━━━━━ PROVIDED MATERIAL ━━━━━

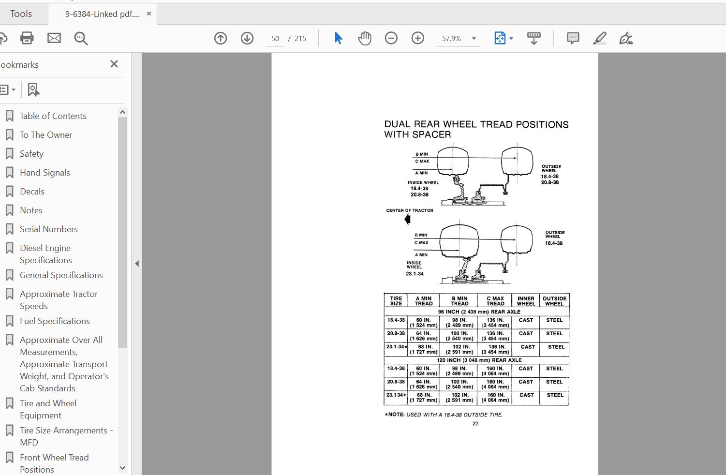Screen dimensions: 726x475
Task: Switch to the Tools tab
Action: tap(20, 13)
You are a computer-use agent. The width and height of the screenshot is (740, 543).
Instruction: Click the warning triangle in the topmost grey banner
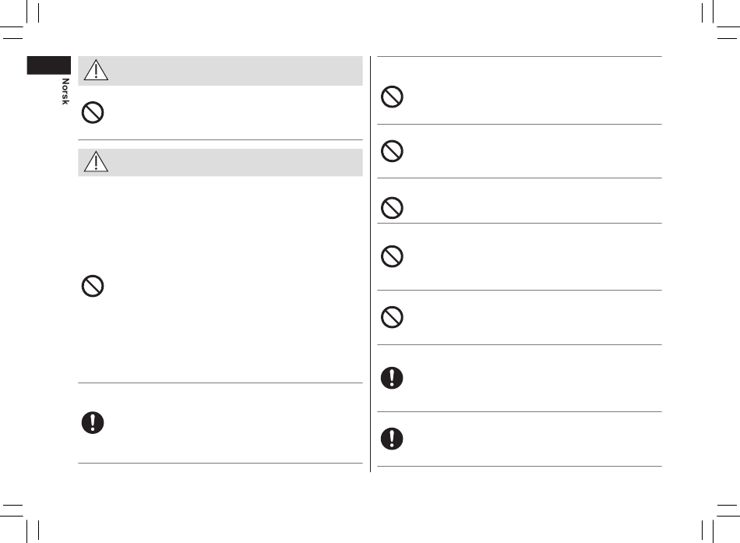pos(96,70)
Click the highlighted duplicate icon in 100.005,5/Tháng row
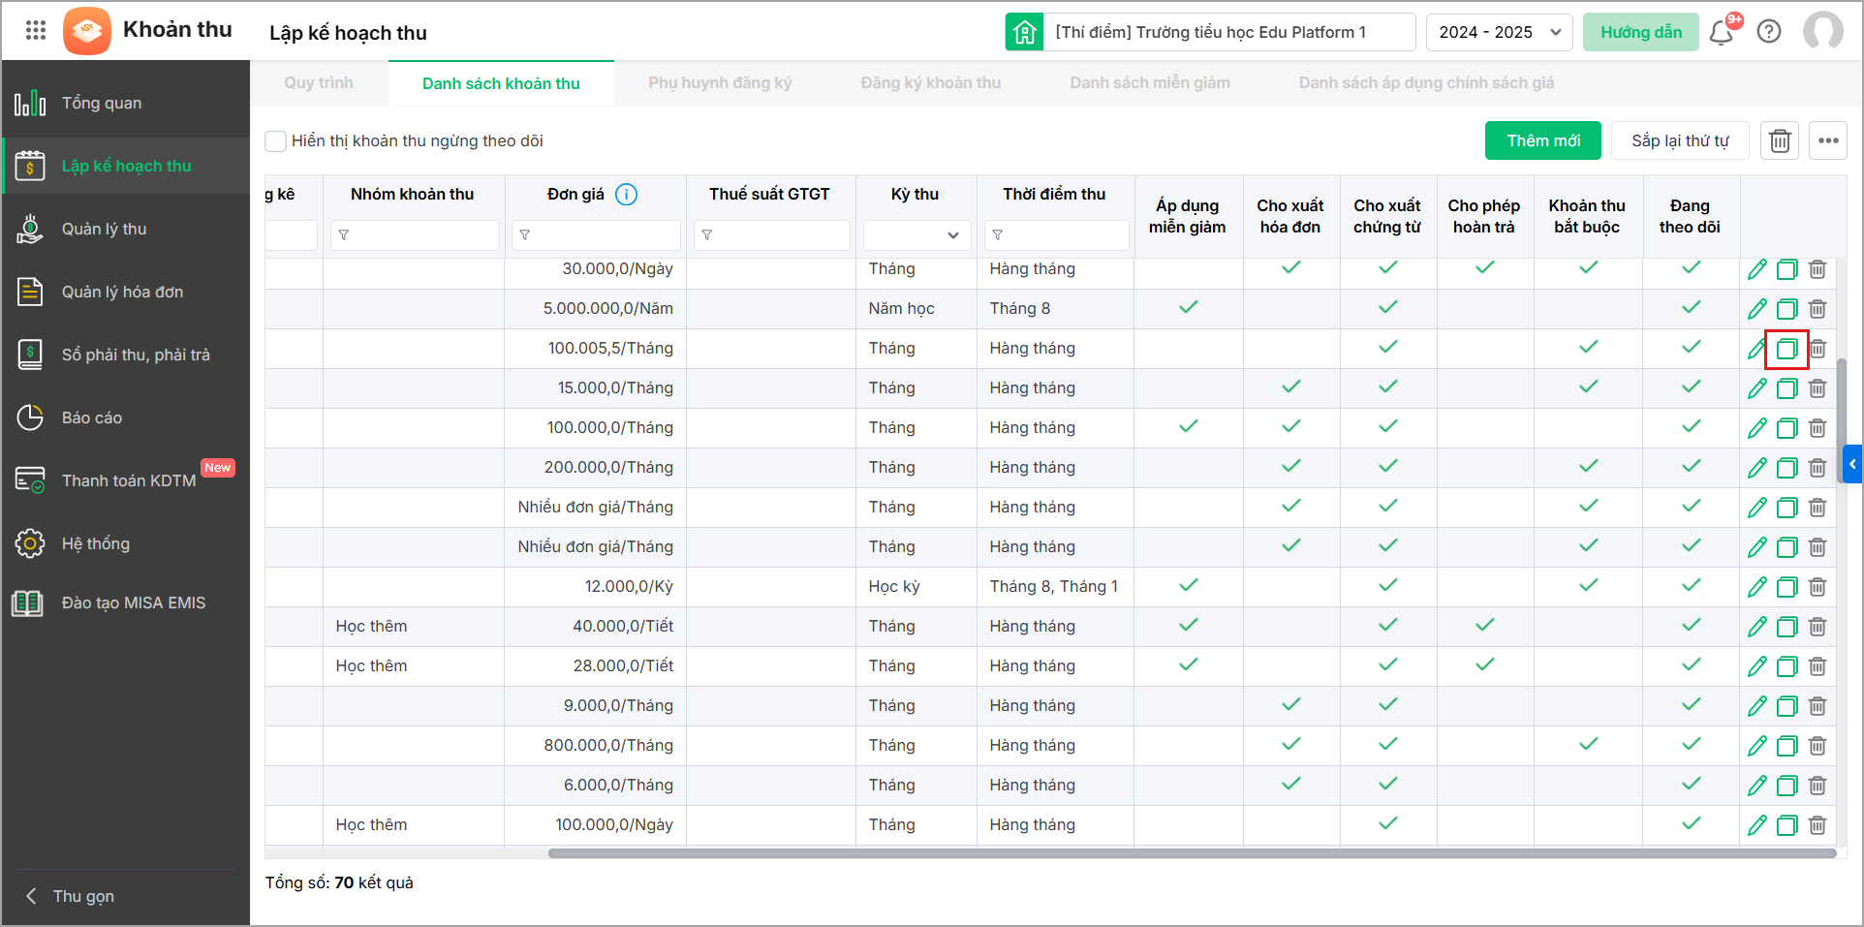 pyautogui.click(x=1786, y=349)
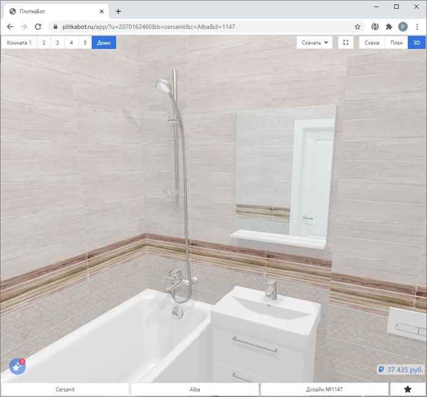Open the browser extensions puzzle icon

389,27
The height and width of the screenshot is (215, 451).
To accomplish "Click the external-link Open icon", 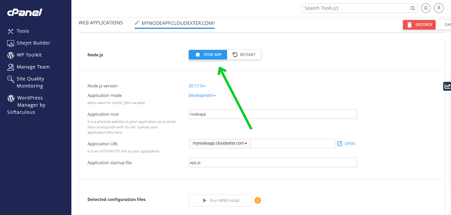I will coord(340,144).
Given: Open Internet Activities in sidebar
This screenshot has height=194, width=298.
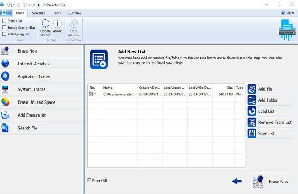Looking at the screenshot, I should point(33,64).
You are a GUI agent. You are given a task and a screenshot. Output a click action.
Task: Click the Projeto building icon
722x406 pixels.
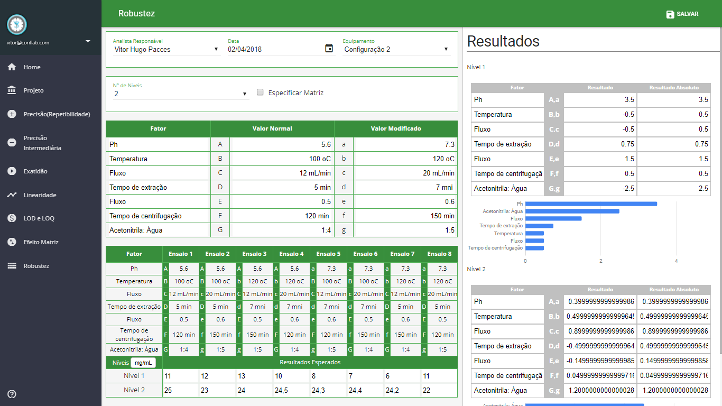pyautogui.click(x=12, y=90)
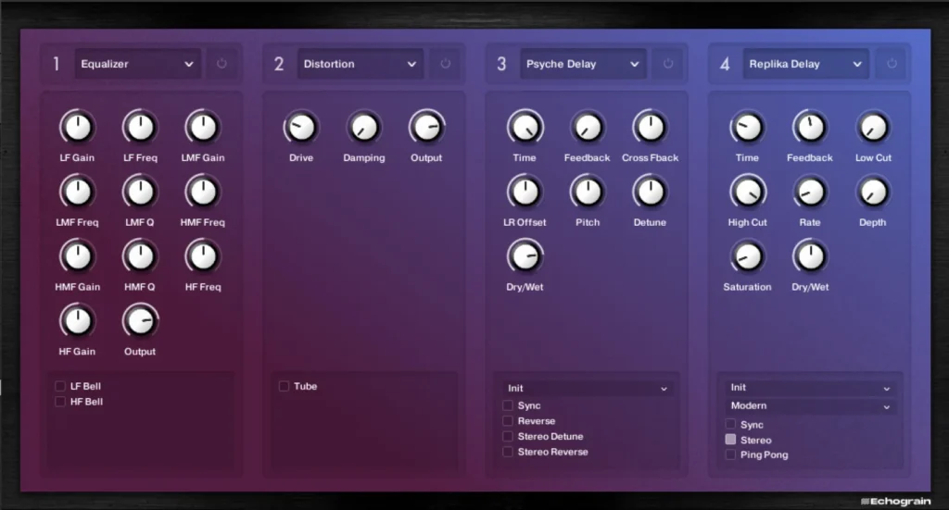Image resolution: width=949 pixels, height=510 pixels.
Task: Open the Psyche Delay Init preset menu
Action: 587,388
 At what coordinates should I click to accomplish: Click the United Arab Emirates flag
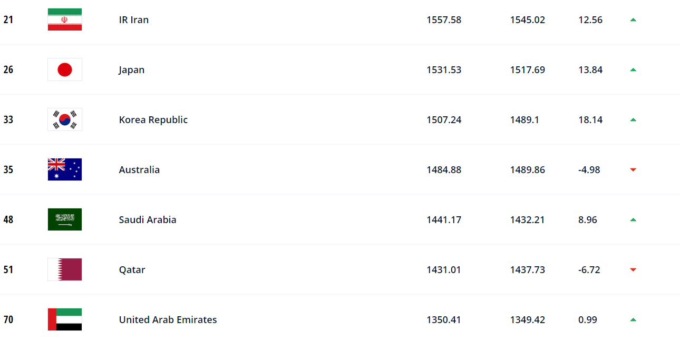pos(65,319)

━━━━━

Using the entries above, give back exactly the line containing "You are a GUI", the line containing "Task: Click the Projeto building icon", and every line between them, and nothing else.

You are a GUI agent. You are given a task and a screenshot. Output a click action.
Task: Click the Projeto building icon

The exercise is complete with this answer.